In 1785 veronderstelde de Britse wetenschapper Henry Cavendish dat argon in de lucht voor zou moeten komen maar kon dat niet aantonen. Pas in 1894 konden Lord Rayleigh en William Ramsay aantonen dat argon daadwerkelijk in de lucht voorkwam. Door middel van een experiment (zuivere lucht werd ontdaan van andere stoffen, zoals zuurstof, koolstofdioxide, water en stikstofgas) konden zij het bestaan van deze stof aantonen. De naam komt van het Oudgriekseἀργος dat te vertalen is als "lui" of "niet actief". Hierbij werd verwezen naar de inerte eigenschappen van dit element.

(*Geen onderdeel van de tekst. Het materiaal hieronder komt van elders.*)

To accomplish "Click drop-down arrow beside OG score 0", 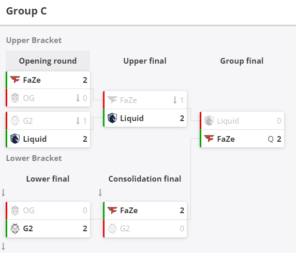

Tot 1957 werd argon simpelweg aangeduid met het symbool A. Hierna werd besloten door de IUPAC om het symbool te wijzigen naar Ar, om het in overeenstemming te brengen met de andere edelgassen.[1]
Verschijning
De aardatmosfeer bestaat voor 0,94% uit argon. Op de planeet Mars is die concentratie hoger, namelijk 1,6%. Argon wordt verkregen als bijproduct tijdens vloeibaar maken van lucht en is op commerciële schaal verkrijgbaar in hogedrukcilinders of in bulkgoed. In dit laatste geval gaat het om grote tanks op industriële complexen die met tankwagens bij worden gevuld.
Toepassingen
Argon wordt geproduceerd als industrieel gas. De bekendste toepassing ervan is als vulmiddel van gloeilampen omdat argon het doorbranden van de gloeidraad voorkomt, zelfs bij hoge temperaturen. Verder wordt argon gebruikt op plaatsen waar het semi-inerte stikstofgas niet toereikend is (argon is duurder dan stikstof). Andere toepassingen van argon zijn:
Vanwege de goede oplosbaarheid in water wordt de isotoop 39Ar soms gebruikt om de ouderdom van grondwater te bepalen (methode is vergelijkbaar met koolstof-14 datering).
Omdat het niet oplost in vloeibaar staal wordt argon gebruikt voor het homogeniseren van staal tijdens de staalbereiding en panbehandeling.
De goede isolerende eigenschappen van argon maken het een uiterst geschikt gas voor het opblazen van het droogpak van technische duikers. Het is daarmee een goed alternatief voor stikstof- of heliumhoudende ademgassen.
Door de goede isolerende eigenschappen wordt argon verwerkt in dubbel glas: in de laag tussen de twee glaslagen.
Argon licht, net als neon, op als het wordt toegepast in een neonlamp. Het verschil zit in de kleur van het licht: Neon licht oranjerood op, argon blauw.
Argon lost net zo goed op in water als zuurstofgas en bijna 2,5 keer beter dan stikstofgas. Net als de andere edelgassen is argon kleurloos en geurloos in zowel gas- als in vloeibare (bij extreem lage temperaturen) fase. Tot op heden zijn er geen argonverbindingen bekend. In het verleden is er weleens melding gemaakt van een verbinding met fluor, maar dat is nog nooit bevestigd. Een ander edelgas, xenon, kan wel fluorverbindingen vormen.
Op aarde komt argon voor als 36Ar, 38Ar en 40Ar, waarvan de laatste het meest voorkomt (> 99%). 40Ar ontstaat uit elektronenvangst van 40K dat een extreem lange halveringstijd heeft.
Toxicologie en veiligheid
Argon is niet brandbaar, explosief of giftig. Grote hoeveelheden van het gas kunnen verstikking veroorzaken doordat het de zuurstof verdringt (het heeft een grotere dichtheid). Argon wordt verhandeld in (donkergroene) cilinders die onder hoge druk staan. Bij een te snelle ontsnapping van het gas kunnen brandwonden op de huid of op de ademhalingswegen ontstaan door bevriezing (adiabatische expansie).